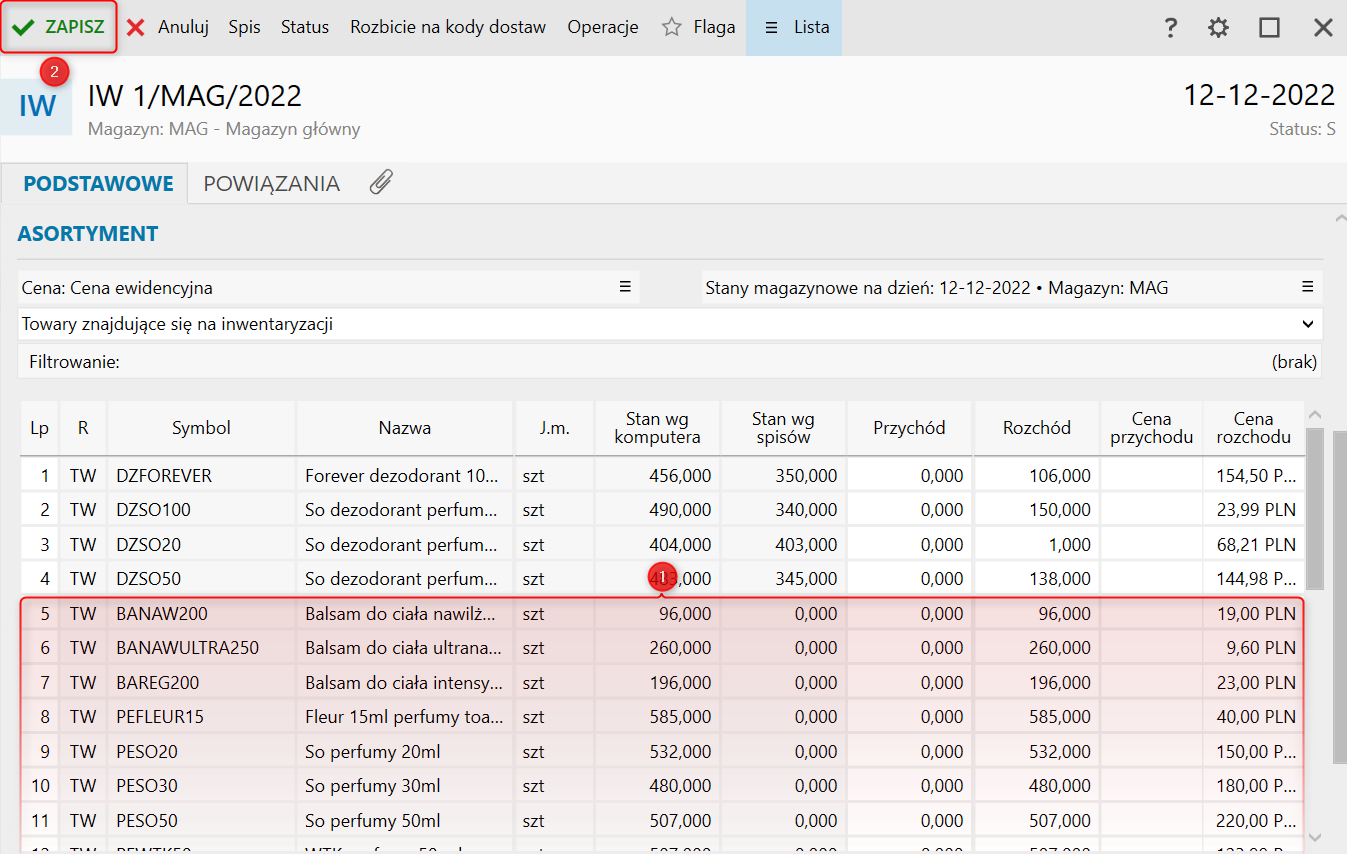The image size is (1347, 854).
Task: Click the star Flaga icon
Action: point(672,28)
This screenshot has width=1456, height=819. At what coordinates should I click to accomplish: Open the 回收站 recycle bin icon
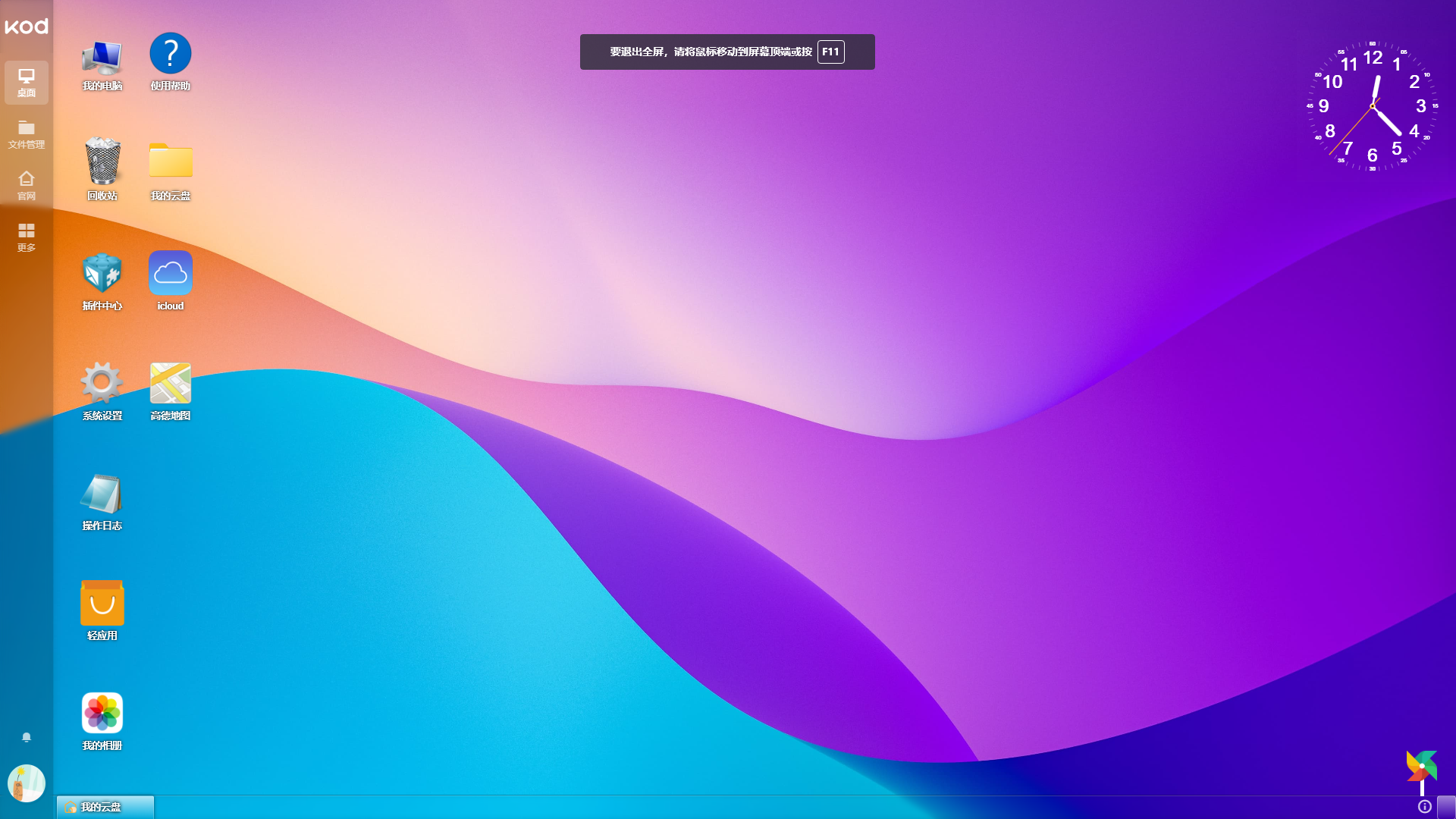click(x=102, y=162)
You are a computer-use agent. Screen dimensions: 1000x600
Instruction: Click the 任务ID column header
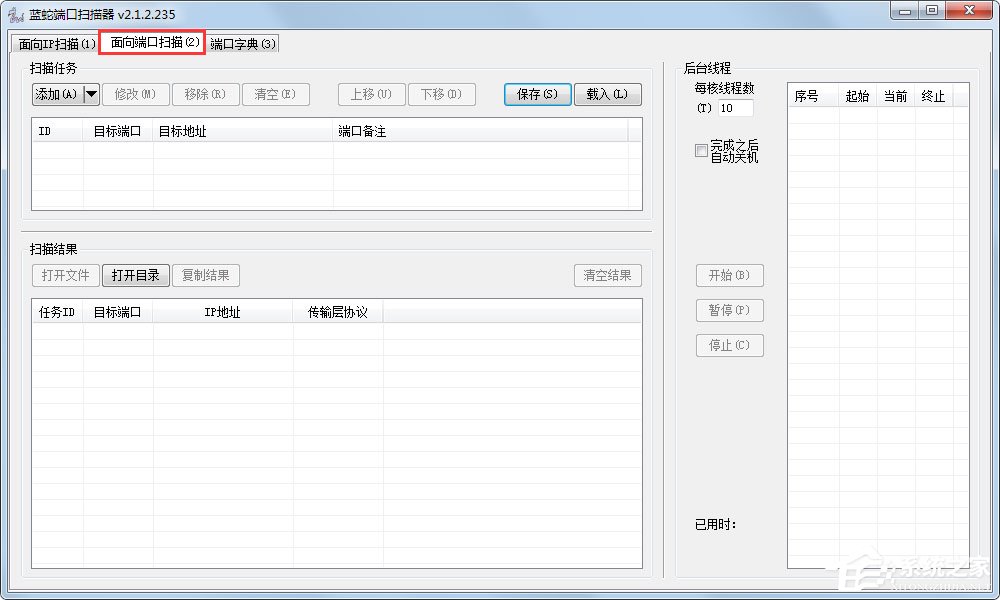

---

## GOAL OF THE EXERCISE
Please gather every line of the material above that contains the word "icon".

## RESPONSE
Task: Click the star Flaga icon
This screenshot has width=1456, height=819. At what coordinates should I click to accomplish: Open the 回收站 recycle bin icon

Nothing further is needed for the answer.